Applicability to CausalLM such as Llama 2

We also observe that the performance decreases with the increasing depth of the FFFs.

With substantially more FF layers in Llama 2, this is concerning. Additionally, it's not obvious to me that this works with a 7B to 70B parameter causal language model just because it it works with a ~100M parameter bidirectional encoder. Would be great to see it tested however!

Other

  • Only works on CPU due to GPUs not supporting "conditional matrix multiplication"
[–] ReturningTarzan@alien.top 1 points 10 months ago

To add to that: GPUs do support "conditional" matrix multiplication, they just don't benefit from that type of optimization. Essentially, it takes as much time to skip a computation as it does to perform it. And in practice it can even take longer since the extra logic required to keep track of which computations to skip will add overhead.

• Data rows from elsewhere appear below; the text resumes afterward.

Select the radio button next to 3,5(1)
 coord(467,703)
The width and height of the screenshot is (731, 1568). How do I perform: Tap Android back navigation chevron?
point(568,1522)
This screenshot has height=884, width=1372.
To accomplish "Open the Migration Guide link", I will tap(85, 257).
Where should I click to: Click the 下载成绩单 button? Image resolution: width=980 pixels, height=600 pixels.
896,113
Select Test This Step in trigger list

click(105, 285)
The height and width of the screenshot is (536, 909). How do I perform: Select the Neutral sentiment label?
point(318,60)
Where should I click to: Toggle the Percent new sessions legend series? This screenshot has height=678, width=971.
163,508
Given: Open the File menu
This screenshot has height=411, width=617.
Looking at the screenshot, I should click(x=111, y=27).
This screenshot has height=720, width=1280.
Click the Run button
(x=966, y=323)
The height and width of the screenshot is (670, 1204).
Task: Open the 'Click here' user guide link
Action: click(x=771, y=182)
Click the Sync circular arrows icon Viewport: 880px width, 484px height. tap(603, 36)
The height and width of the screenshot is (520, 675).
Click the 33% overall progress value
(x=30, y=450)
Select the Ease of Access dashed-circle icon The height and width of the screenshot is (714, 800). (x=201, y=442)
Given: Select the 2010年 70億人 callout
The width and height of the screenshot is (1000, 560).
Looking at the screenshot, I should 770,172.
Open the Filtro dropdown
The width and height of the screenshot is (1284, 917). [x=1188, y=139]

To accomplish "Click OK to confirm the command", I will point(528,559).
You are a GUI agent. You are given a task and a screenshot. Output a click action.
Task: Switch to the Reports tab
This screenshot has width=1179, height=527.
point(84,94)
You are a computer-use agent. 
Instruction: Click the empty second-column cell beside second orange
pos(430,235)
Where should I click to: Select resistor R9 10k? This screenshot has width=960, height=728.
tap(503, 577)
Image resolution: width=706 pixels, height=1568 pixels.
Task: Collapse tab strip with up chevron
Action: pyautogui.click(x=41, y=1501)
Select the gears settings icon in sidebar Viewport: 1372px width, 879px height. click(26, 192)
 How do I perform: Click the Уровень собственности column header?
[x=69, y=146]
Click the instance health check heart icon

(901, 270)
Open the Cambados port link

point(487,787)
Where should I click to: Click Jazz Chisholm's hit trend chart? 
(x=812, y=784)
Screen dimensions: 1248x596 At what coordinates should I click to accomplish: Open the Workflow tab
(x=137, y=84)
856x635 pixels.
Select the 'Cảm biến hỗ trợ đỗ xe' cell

In order for this to make sense on a GPU you need a way of completely sidestepping portions of the model, like the ability to skip whole layers that are not relevant (a bit how MoE works already). If you have to load a weight from memory, or some sort of metadata to figure out what each individual weight is connected to, you've already allocated as many resources to that weight as you would if you simply used it in a streamlined matrix multiplication.

The same also holds to a lesser extent for efficient CPU implementations that also rely on SIMD computations, regular memory layouts and predictable control flows.